評判通り、品とユーモアのある作品だった。くせのない綺麗な文章で読みやすかった。私もこういう文章を書きたい。留学のあれこれや現地事情のエピソードは、皇室の方が書かれた内容だから信用できると思う。
【メモ】
・海外の大学院に進学してはいけない(?)
一番は就職の問題。日本の大学在籍中に休学して、一年間程度の留学をするのであればそれほど問題にはならないが、大学を卒業してから海外の大学院に本格的に留学してしまうと駄目(特に私文)。日本では研究者の世界はいまだ学閥主義のところが往々にしてあり、研究職と言われる多くの就職口は、そういった関係の中で決まってしまうことが少なくない。つまり、海外で学位を取った人間が入り込む余地はなかなかない。
→その通りだと思う。民間企業への就職もそれなりに大変だと思う。会社の人事でも、人脈とか政治的判断とかバランスとか(要はコネ)、もやる話は少なくない。知らないと馬鹿を見るけれど、知らないほうが幸せなこともあるよねと、いう世界。
・彬子女王が留学した理由
論文のテーマが「西洋人が日本美術をどのようにみていたかを、大英博物館所蔵の日本美術コレクションを中心に明らかにする」だったからだそうだ。
→確かに、文系だと「海外ではどのようにみられていたか」という切り口がある。これは理系にはないと思った
・海外渡航時の、皇族のしきたり
皇族は海外に出かける前、皇居内にある皇室の御祖神である天照大神をお祭りする賢所に参拝し、海外渡航の報告と道中の安全をお祈りすることになっているらしい。帰国後も同様。本来は伊勢の神宮に参拝するのが通例であったが、海外への渡航も頻繁になってきたので賢所に参拝することでそれに代えているそうだ。
→「あぁー疲れた!」と言ってゴロンと横になる前に、いろいろやる事ありそうだな。スタッフがいて、食事や掃除・洗濯などはやってくれるのかもしれないけれど。
伝統を重んじながら、現在(いま)の事情に合わせていく。今の皇室はこのあたりのところは頑張っていると思う。
・茶色のパスポート
皇族は日本国民ではなく、戸籍や住民票はないし、国民健康保険にも加入できない。パスポートも普通の赤や紺の表紙の物ではなく、茶色で表紙に「外交旅券」と書かれているものだそうだ。これは外交官が職務で使用するものと同じものとのこと。外交官は個人旅行用には普通の旅券を使うので2冊を使い分けるが、皇族は1冊のみで海外渡航の際には基本的に一回限りしか使えないものを渡される。つまり、海外旅行をするたびに新しいパスポートを発行してもらうそうだ。留学中はいつ英国から外に出るかわからないので、留学期間中有効で、どの国にも渡航可能な外交旅券をつくってもらったらしい。
→知らなかった。
・パスポートの偽造?
パスポートの端が2センチメートルほど破り取られていることを詰問されたことがあるそうだ。偽造パスポートをつくろうとする人がページの一部を破り取ることがあるらしい。
→知らなかった。気を付けよう。
・イギリスの蛇口
蛇口の口が真ん中で仕切られており、熱湯は左側から、水は右側からしか出てこない。日本のように混ざって出てこない。
→えぇぇぇっ!?
・イギリスがシャワーな理由
英国は年中乾燥していて、お風呂に長時間はいると脂分が落とされすぎて乾燥肌でかゆくなる。

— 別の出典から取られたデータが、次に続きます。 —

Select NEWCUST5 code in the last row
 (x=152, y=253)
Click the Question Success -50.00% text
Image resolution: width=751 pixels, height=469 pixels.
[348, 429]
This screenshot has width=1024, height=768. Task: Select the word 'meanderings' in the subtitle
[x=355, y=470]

→フランスでもそういう話を聞いたことがある。日本人のように毎日、髪の毛を洗うと頭皮がいたむという話だった。彼らが香水をつける理由も、そういうところにあるとかないとか。
・イギリスの電車事情
遅れたり止まったりは珍しくない。日常茶飯事なので遅れても誰も動じない。いきなりキャンセルになることもある。たとえば、冬場になると「運転手が風邪をひいたため電車は出ません」ということもあるらしい。
→「アメリカの地下鉄は時刻表通りこない」という話はよく聞くが、ヨーロッパしかもイギリスもそんな感じなの!?しかも、風邪ひいたとかって!!!笑事じゃないね、本当。

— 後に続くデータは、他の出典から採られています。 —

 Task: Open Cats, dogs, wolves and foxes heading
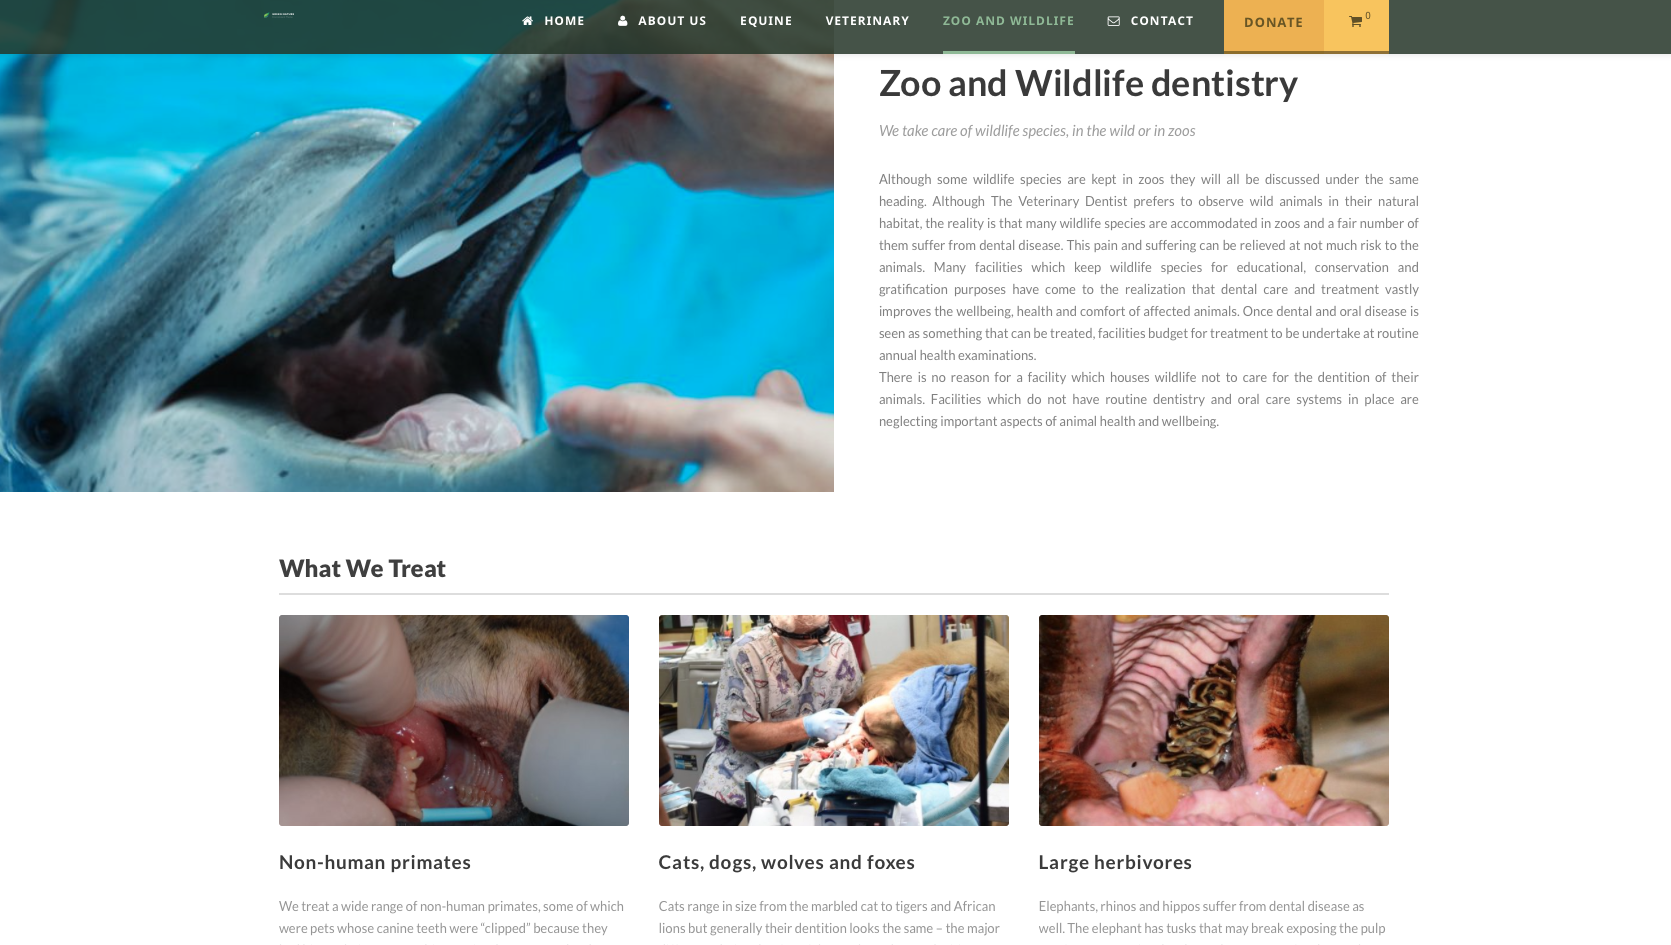pos(787,862)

ヨーロッパで旅行などのスケジュールを組むときは時間に余裕をもったほうがよいと思った。
・忍者教室など
海外では、日本人はみんなお寿司が握れるとか、忍者はリアルにまだ存在すると思われているらしい(笑)。そして、ドイツにはプロの忍者が存在して、教室なるものがある???
→知り合いにドイツ通(?)がいるから、確認してみようっと。